9 - Gifts including all Loans <= The presumption is that all loans are gifts unless you can show otherwise; the Act/Code will assist with your rebuttal of this presumption. However, if you fail, and did not get Court of Protection pre-approval you might need legal advice
10 - Any Will of the PWD
11 - Future Decision and Changes <= Time to polish your crystal ball
12 - Your allowances and Expenses <= You'll need invoices and receipts here as well
13 - Any other addresses where your PWD lived for more than 6 weeks in the Reporting Period <= take care if you receive Attendance Allowance and didn't tell DWP about such periods
14 - Any other information you wish to share
15 - Declaration and Signature <= You must certify the information is complete to the best of your knowledge AND confirm you have read and understood MCA 2005 and the Code of Practice (as a newbie I cannot link to these, but they're easy to find via Google/DuckDuckGo/etc).
If your records do not let you pull this together with the minimum of fuss then you will find an Investigation to be enormously onerous and stressful.
My wife, who is finance-attorney for her mother, and uses a MacBook, bought a copy of MONEY by Jumsoft (Mac App Store) mostly because (i) it's cheap, (ii) it's easy to use; and, (iii) it's easy to write customisable reports that match OPG's Sections and slot into the investigations pack.
We then went out and bought a ScanSnap scanner (that hurt, but not as much as the investigation did!!). In reality any scanner will do and any storage software will do; some will consider Evernote or Microsoft OneNote.
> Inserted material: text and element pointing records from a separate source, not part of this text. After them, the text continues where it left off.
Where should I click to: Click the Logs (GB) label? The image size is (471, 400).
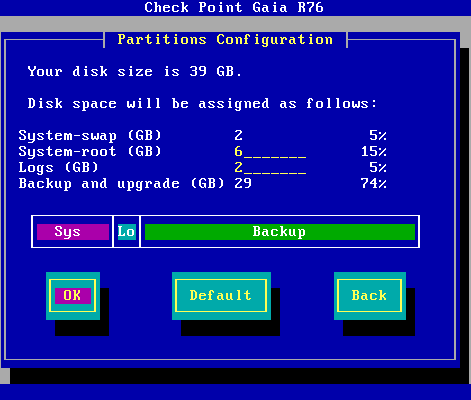(x=59, y=168)
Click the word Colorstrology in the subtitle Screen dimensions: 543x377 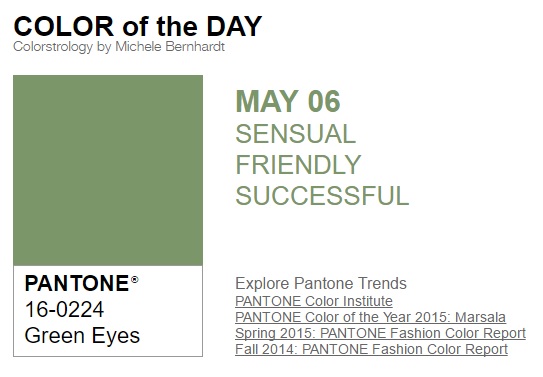tap(53, 47)
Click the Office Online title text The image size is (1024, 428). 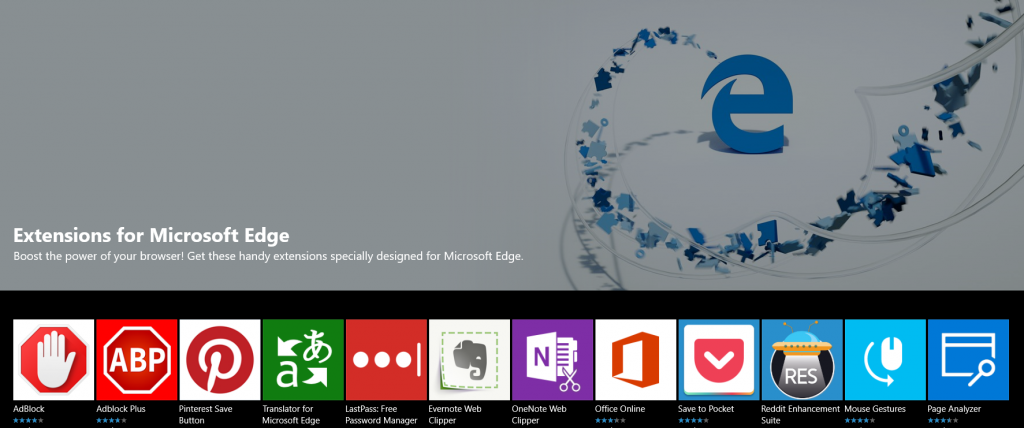coord(620,409)
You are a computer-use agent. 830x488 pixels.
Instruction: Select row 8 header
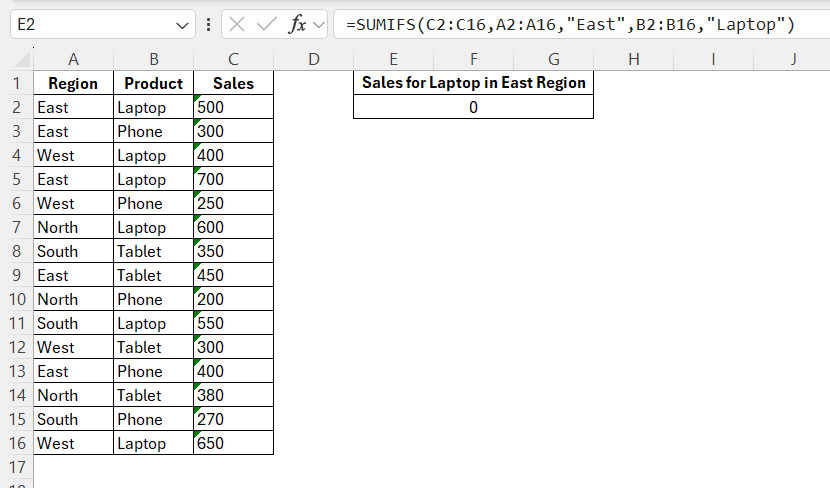16,251
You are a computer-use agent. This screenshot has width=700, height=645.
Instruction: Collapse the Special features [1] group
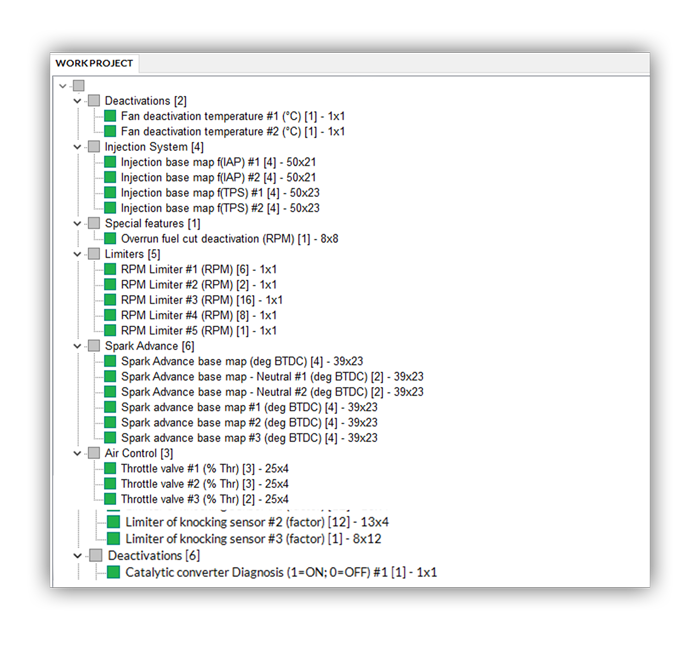click(x=78, y=223)
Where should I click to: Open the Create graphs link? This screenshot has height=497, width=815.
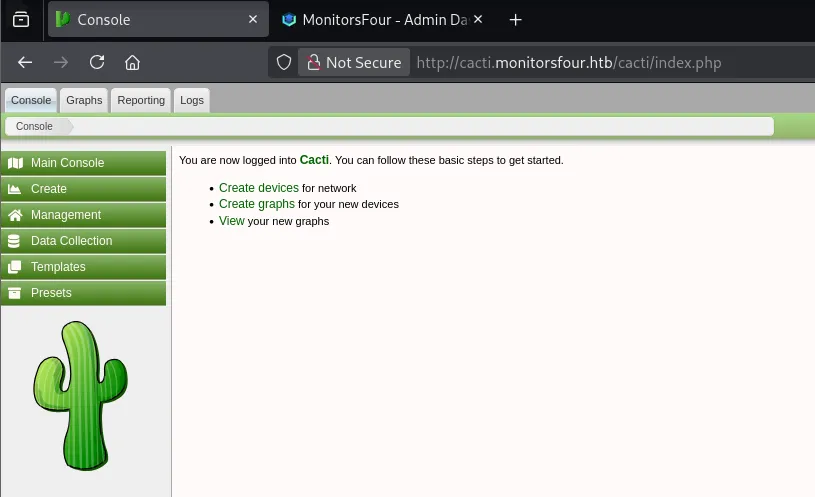257,204
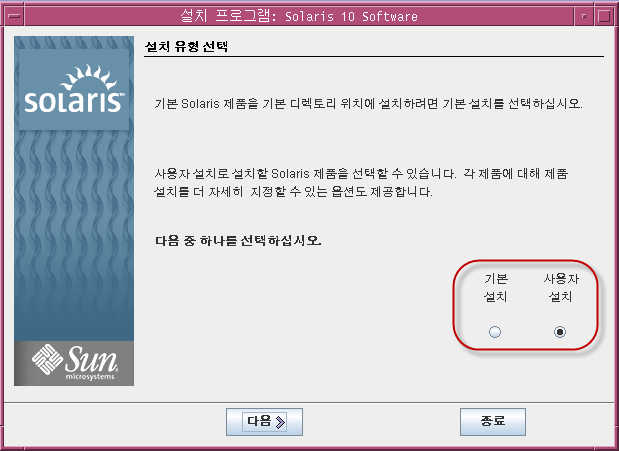Click the Sun Microsystems diamond logo
The height and width of the screenshot is (451, 619).
[47, 359]
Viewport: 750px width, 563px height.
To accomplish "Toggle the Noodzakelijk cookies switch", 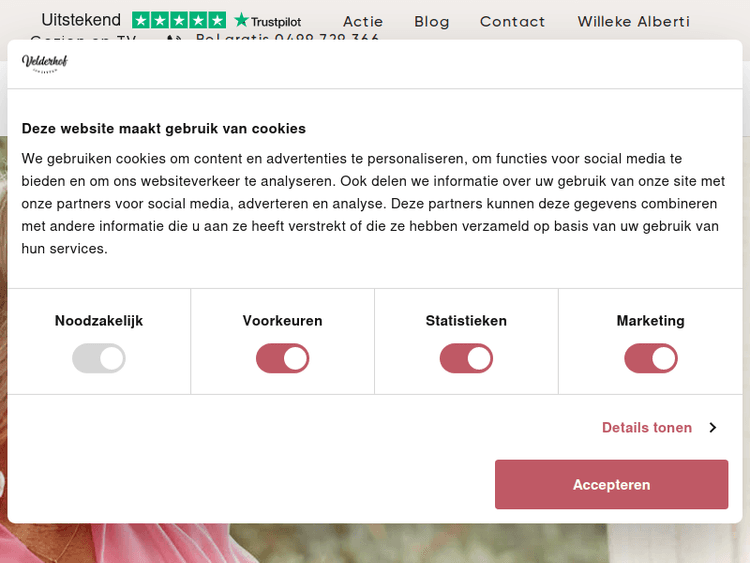I will pyautogui.click(x=99, y=358).
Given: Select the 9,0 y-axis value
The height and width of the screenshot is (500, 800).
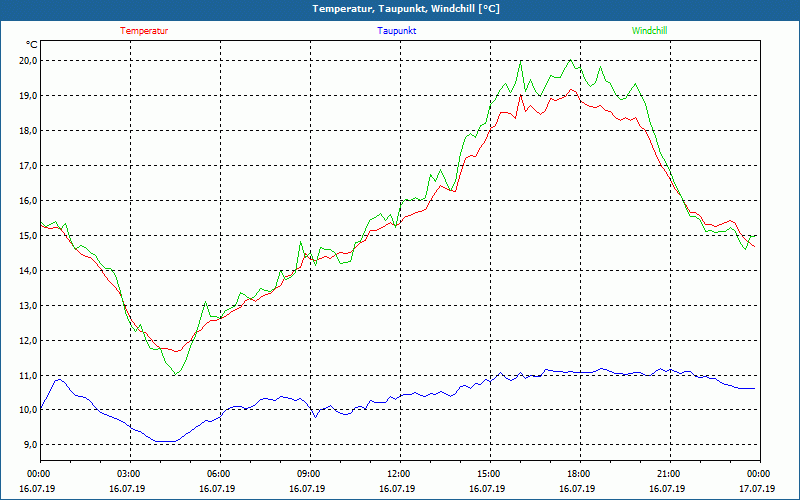Looking at the screenshot, I should 30,445.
We also trialled Paperless (Mariner Software; Win & Mac), Eaglefiler and DevonThink (last two; Mac only) but in the end settled on the Fujitsu's ScanSnap Receipt software that came bundled with the i1300 scanner we bought.
ScanSnap Receipt works with both Mac and Windows, OCR's receipts, grabs payee and amount information right off the invoice, let's us assign receipts to the same categories we set up in MONEY, allows us to merge/split invoices, allows us to export the invoices/receipts as pages within a single PDF file, and all the spending records to a .CSV/Excel file.
Basically we can now produce whatever is needed at the press of a button.
My own advice for anyone new to finance-attorneyship is
hope-for-the-best-but-plan-for-the-worst. Your only real reason to keep records and receipts is to protect yourself if one day OPG Investigators and/or a CoP Visitor come knocking.
My own advice for anyone considering agreement to be a finance-attorneyship is, if this sounds like a pain-in-the-proverbial, then don't agree. Because it certainly can be.
Footnote Anyone who is a little more confident with basic bookkeeping might consider MoneyWorks Cashbook software (direct from the publisher) as it is feature-packed and free. And there are decent demos on YouTube.